Who would have thought that President-elect Barack Obama would be confronted with a major problem in NATO even before taking office ? With a membership of 26 European and North American countries, the original treaty was signed nearly 60 years ago by 12 countries that emerged victorious from World War II.
Apart from the United States, members were, less than more, anti-Marxist. Since then, NATO has expanded to 26 members, including Germany, Spain and much of the former Soviet Union.
After the fall of communism, many states formerly controlled by Moscow sought to join NATO and it became more of an economic, social, police and military training organization than a defensive martial alliance.
President George W. Bush has given the alliance a new lease on life -- troops went to Afghanistan and Darfur, a U.S. missile shield was planned against rogue nuclear weapons (possibly from Iran), and drug-, weapon- and people-smuggling were high on the list of issues to be tackled.
Much of what NATO does is secret ; it must be since it holds all of the military strategy and tactics of the Pentagon and our 25 allies. But this belief fell apart this month when Estonia, the tiny country on the Baltic Sea with just more than a million people, announced that two top government officials, a husband and wife team, had betrayed NATO's most intimate secrets to Russia.
And this major espionage scandal is top secret in Europe.
If NATO were considered successful under President Bush, the other shoe has since dropped and its darkest side is now visible in Estonia. Within NATO, when it comes to accessing secrets, small countries are treated exactly the same as the great powers.
The result : Russia, which always rejected NATO, has found that a detour through Estonia was the perfect way to stab into the heart of NATO.
With the help of a top-ranking husband and wife team of idealists, Herman and Heete Simm, Russia was a winner. And it is possible that every other enemy of the United States obtained all the active military information it needed.
Herman Simm, 61, was Estonia's equivalent to another nation's head of countersecurity and its liaison with NATO counter-and-ongoing positive intelligence. His wife, Heete, is a lawyer and was the top-ranking female police officer in the country until they both were arrested.
The Simm operation may have begun during the past five years or already may have been well established in the early 1990s, during Russia's Boris Yeltsin regime. The relationship developed as if the Cold War had never been lost by Moscow. According to investigators, Herman Simm used an altered radio, which looked like a relic of yesteryear, to exchange intelligence with his Russian contact.
The graying and debonair Simm used this antique for years to transfer up-to-date information to Moscow. The data sent were believed to include details of the controversial missile-defense shield on Russia's borders, European planning on the defense of Kosovo, Russia's war with Georgia, weapons shipments and troop movements to Afghanistan, NATO ship movements in the Baltic Sea and plans to counter cyber-warfare.

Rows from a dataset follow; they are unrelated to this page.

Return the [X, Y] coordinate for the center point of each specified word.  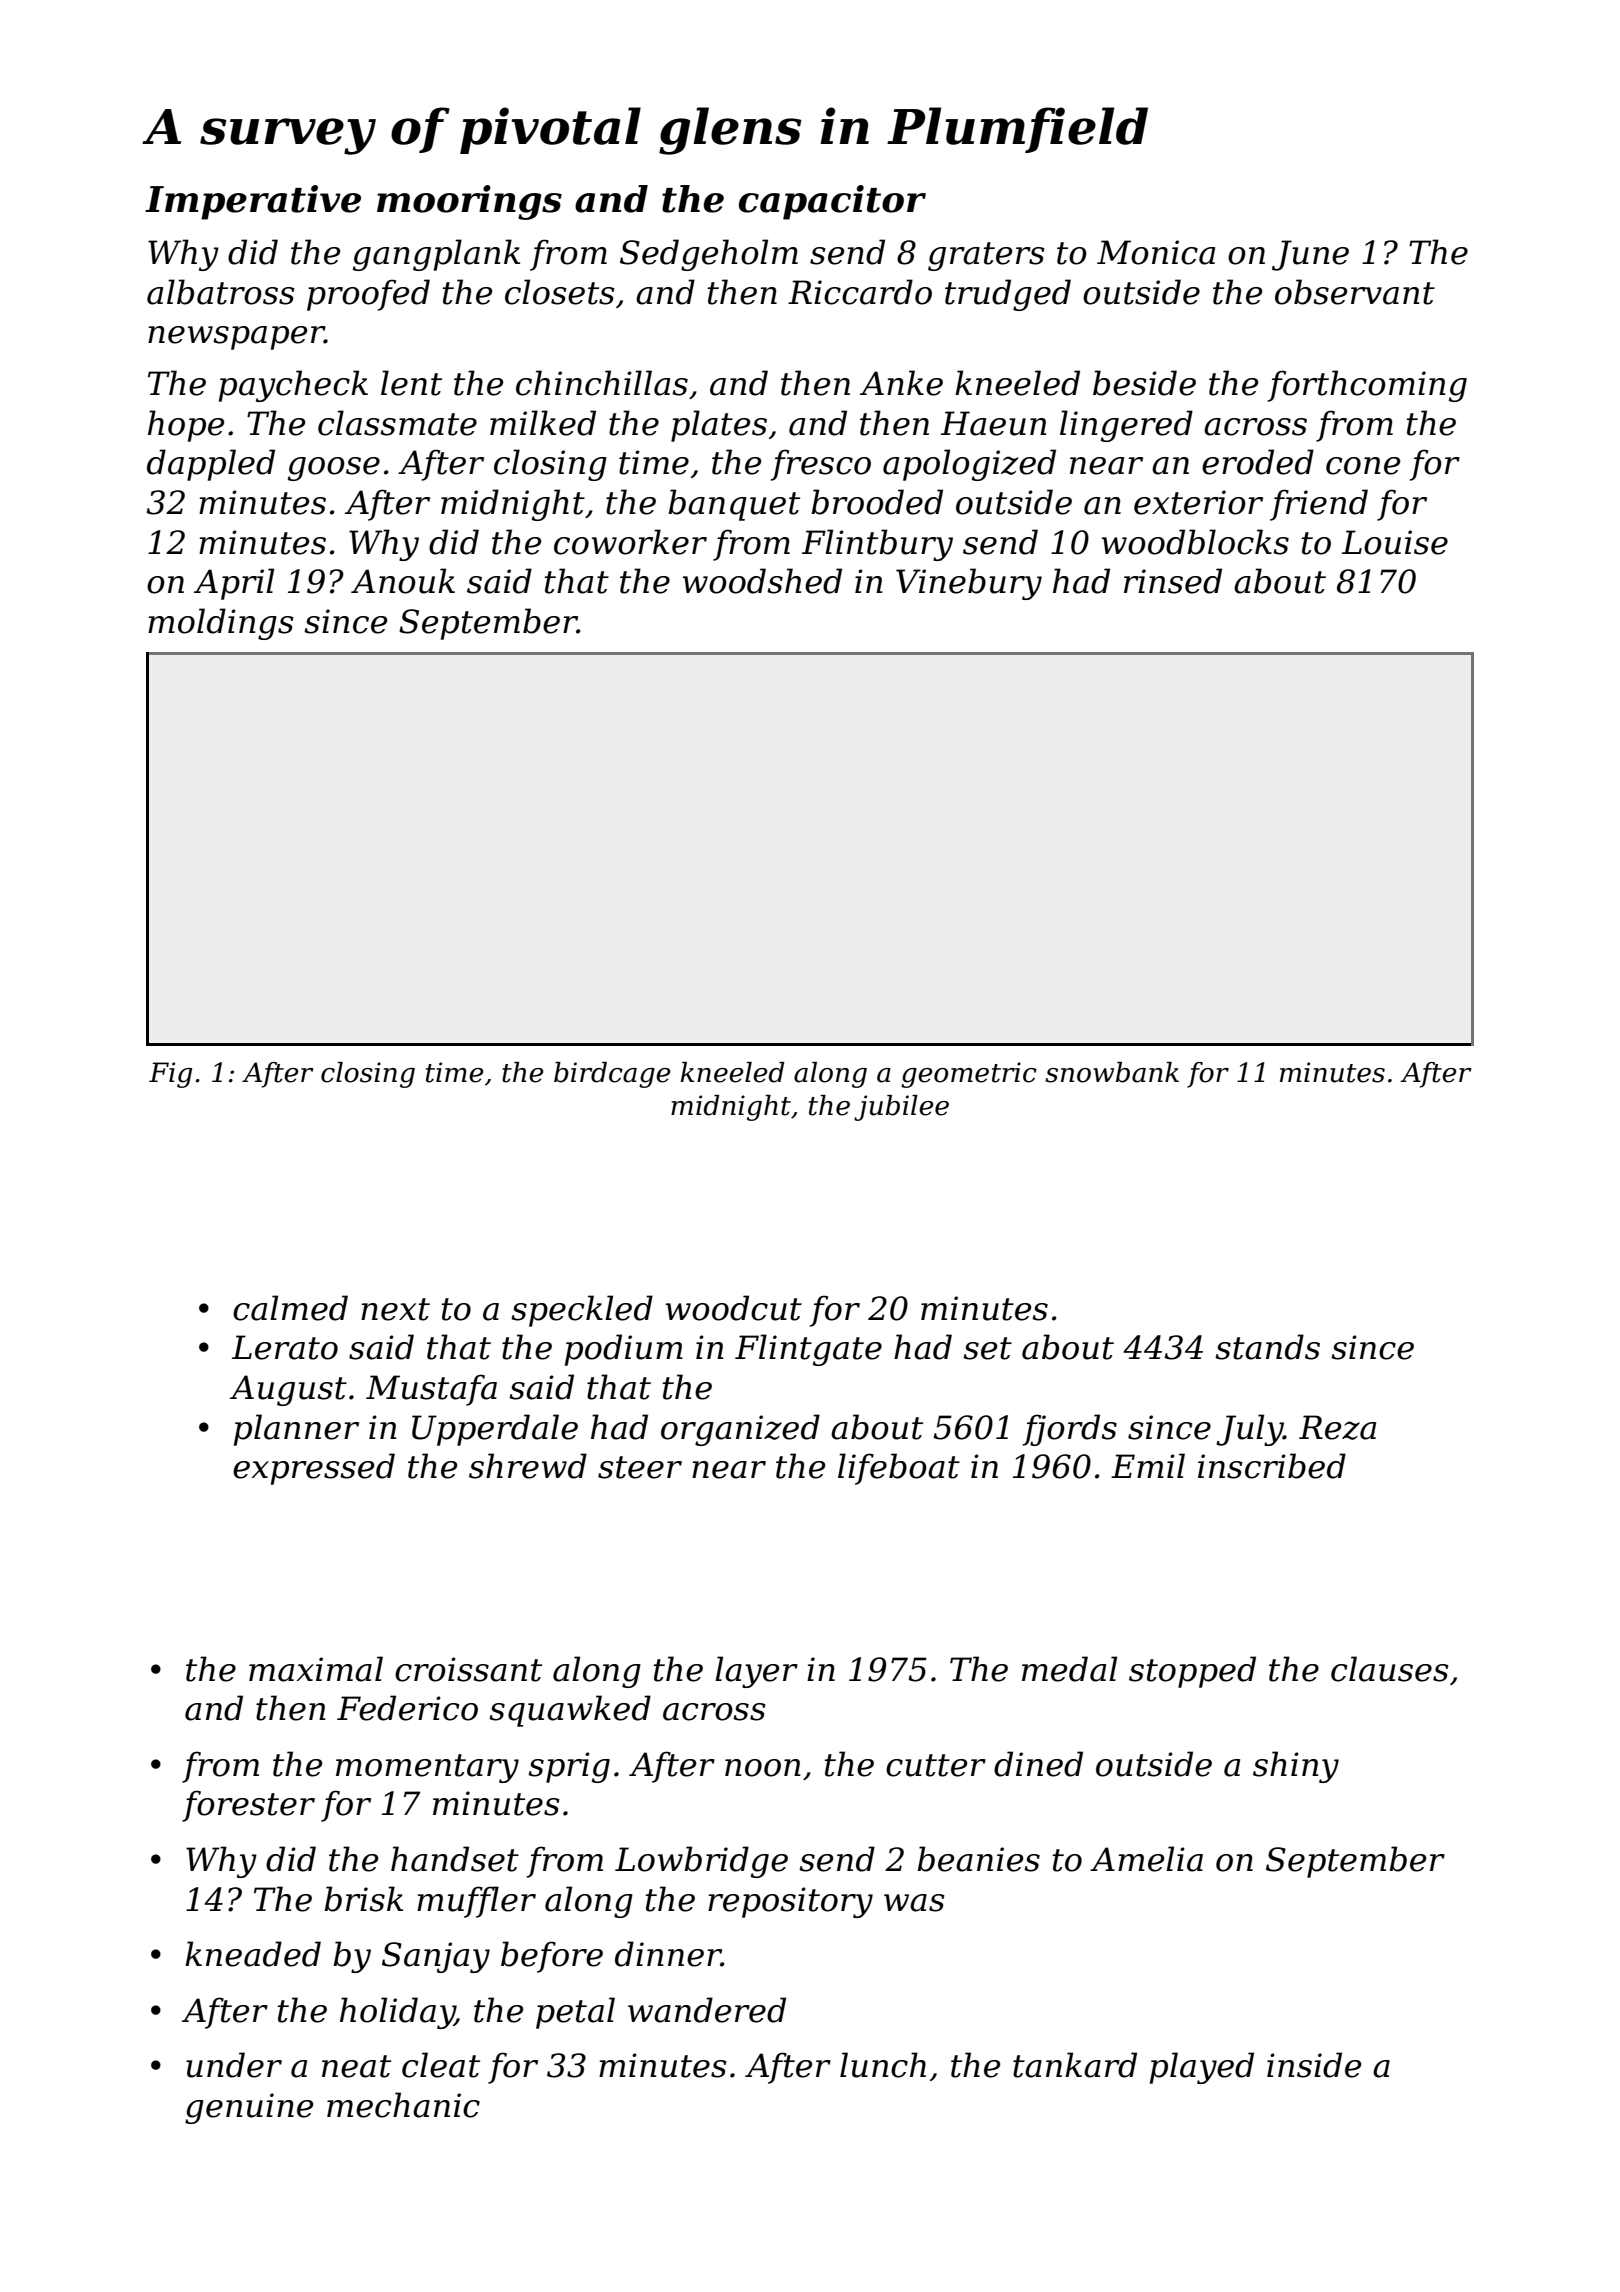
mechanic [403, 2105]
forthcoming [1367, 386]
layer [756, 1672]
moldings [221, 624]
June [1310, 255]
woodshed [762, 581]
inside [1314, 2065]
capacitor [832, 202]
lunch [883, 2065]
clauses [1390, 1669]
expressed [314, 1469]
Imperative [253, 202]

A top government official described the leaks as a "catastrophe."
Prior to his arrest, Herman Simm held various high, well-paid positions at the Interior and Defense ministries and on the Police Board, including as its director-general, a post comparable to the office of national chief of police. As head of the Security Department, Simm was tasked with coordinating the protection of state and NATO secrets.
At the time of his arrest, the public prosecutor sequestered all Simm family assets, as well as seven properties, including farmland, a beautifully renovated farmhouse, an apartment in the capital and a villa by the sea.

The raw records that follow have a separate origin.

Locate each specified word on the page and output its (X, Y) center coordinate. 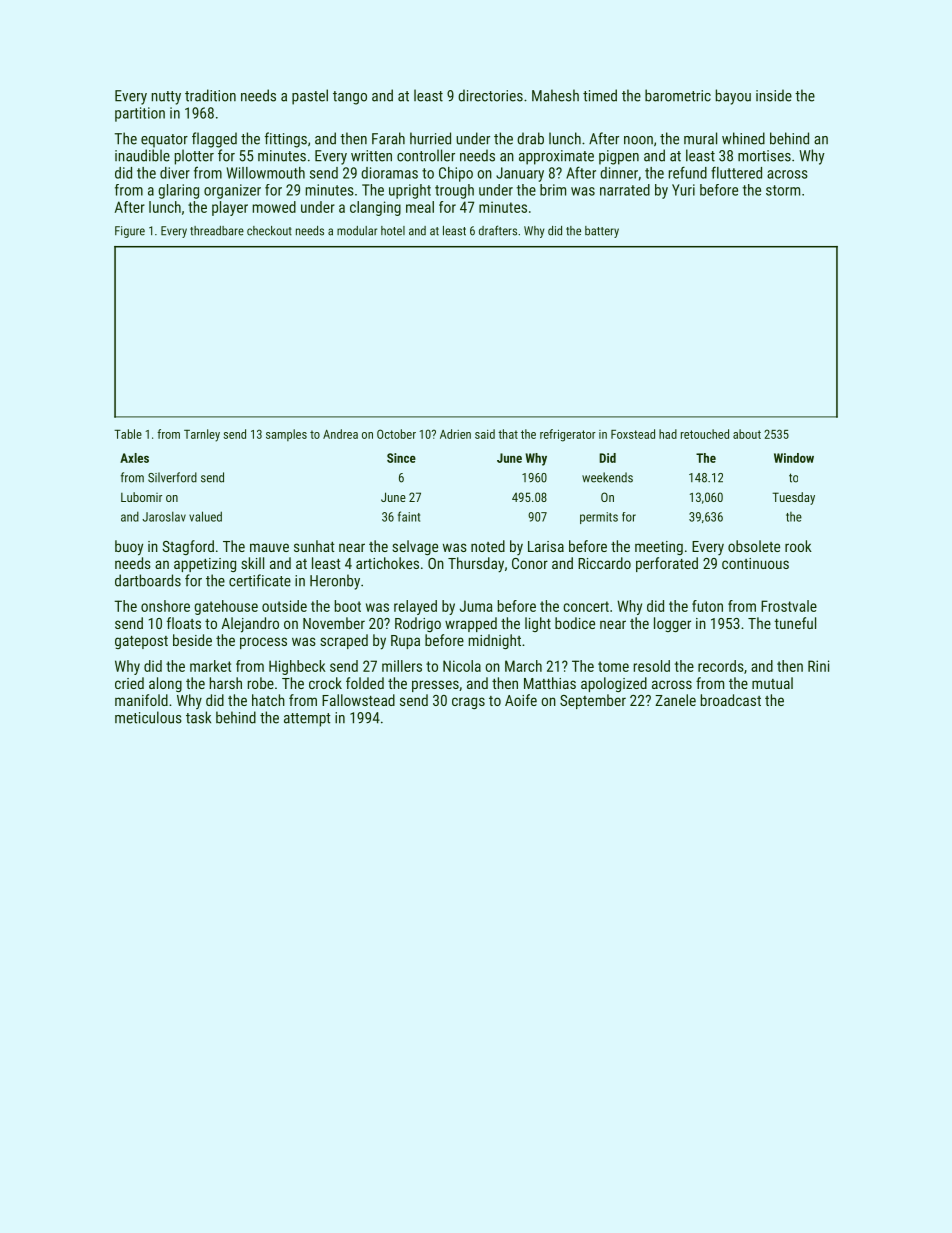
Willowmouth (266, 173)
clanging (375, 208)
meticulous (148, 717)
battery (602, 232)
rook (798, 546)
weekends (607, 477)
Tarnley (202, 435)
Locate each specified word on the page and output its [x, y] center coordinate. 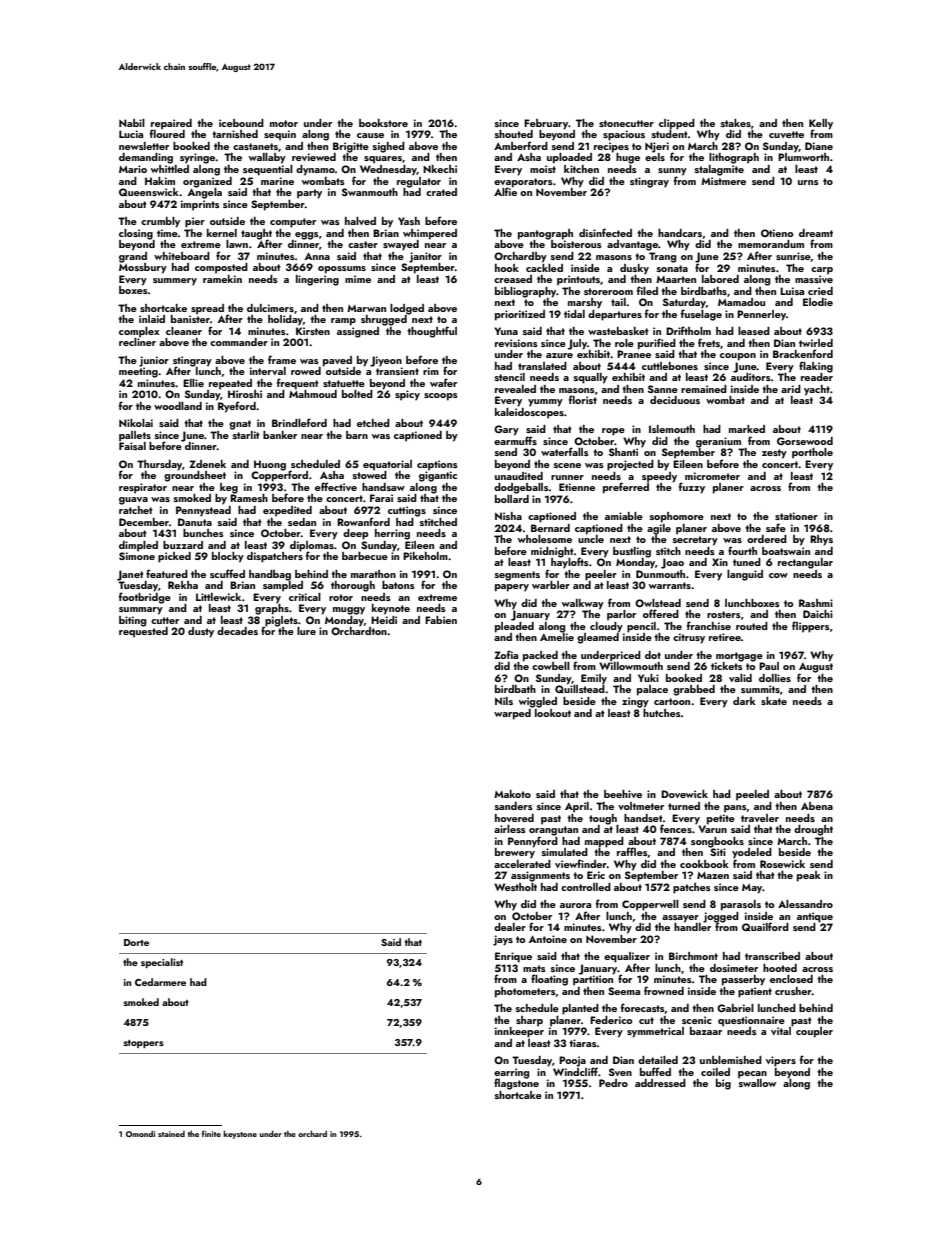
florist [583, 399]
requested [143, 632]
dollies [775, 678]
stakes [736, 123]
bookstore [383, 123]
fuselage [701, 315]
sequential [268, 170]
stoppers [143, 1044]
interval [268, 371]
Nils [504, 701]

Between 2001 and 2006, Simm regularly traveled abroad to negotiate agreements on the protection of classified information with NATO and EU member countries. Simm, who traveled on a diplomatic laissez-passer, also participated in the development of intelligence security with NATO and the European Union, where he invited other states to check their security systems with him.
In November 2006, Herman Simm resigned as head of the state secret protection department but continued to work as adviser to the minister of Defense, retaining access to classified information.
There is speculation that Heete Simm may have been his "controller." For now, several teams of investigators from the EU and NATO have flown to Tallinn to evaluate the scope of this intelligence fiasco.
Currently, Herman Simm is talking to Estonian and NATO security officials but refuses to make any comment to the media or the courts as to his actions.
For NATO, it is now important above all "to decipher the handwriting of the Russians," as is said in Brussels, or "how far to walk back the cat," as other counterintelligence officers might say.
Regardless, the case will lead to far-reaching consequences for our newly elected president. Can we trust and, even more important, can we afford the NATO alliance?
In 2009, do we need NATO ? After all, as one top intelligence official in Washington said, "It must be assumed that the Russian intelligence service still has a few more Simms in the alliance."